To tell you about my journey you better fasten your seatbelt, as it has countless traveled (s)miles throughout 3 continents: Africa, Asia and Europe.
In 1986 I was born in Lisbon (Portugal). Capital where I first had to start learning to pack suitcases to go to Pointe-Noire (Republic of the Congo) with my parents and elder sister. I was 4 months old.
One year later we moved to Douala (Cameroon), another French-speaking country, reason why I ended up in a French kindergarden and carried on in the French educational system.
We lived the historical turn of the decade - 1988 to 1991- in Luanda (Angola). While in the Northern Hemisphere the Cold War was coming to an end with the fall of the Berlin Wall, we were in an extremely resourceful country divided into zones controlled by rival armed political groups supported by superpowers such as US and USSR.
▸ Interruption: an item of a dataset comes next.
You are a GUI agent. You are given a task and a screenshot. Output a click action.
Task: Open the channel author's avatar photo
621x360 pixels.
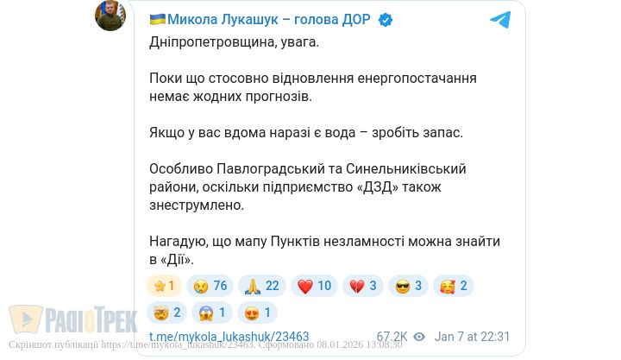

Then came Port-Gentil (Gabon), where I remember learning how to fish from the local kids with only a fishing line and a hook and going to indigenous markets where everyone called my mother “Maman”.
After having spent the first 10 years of my life in Africa, we then moved to a tiny peninsula in the Middle East named Qatar. Wow! So different from what I had seen until then: no street life, huge houses in compounds all looking alike and most impressive… all women covered in black!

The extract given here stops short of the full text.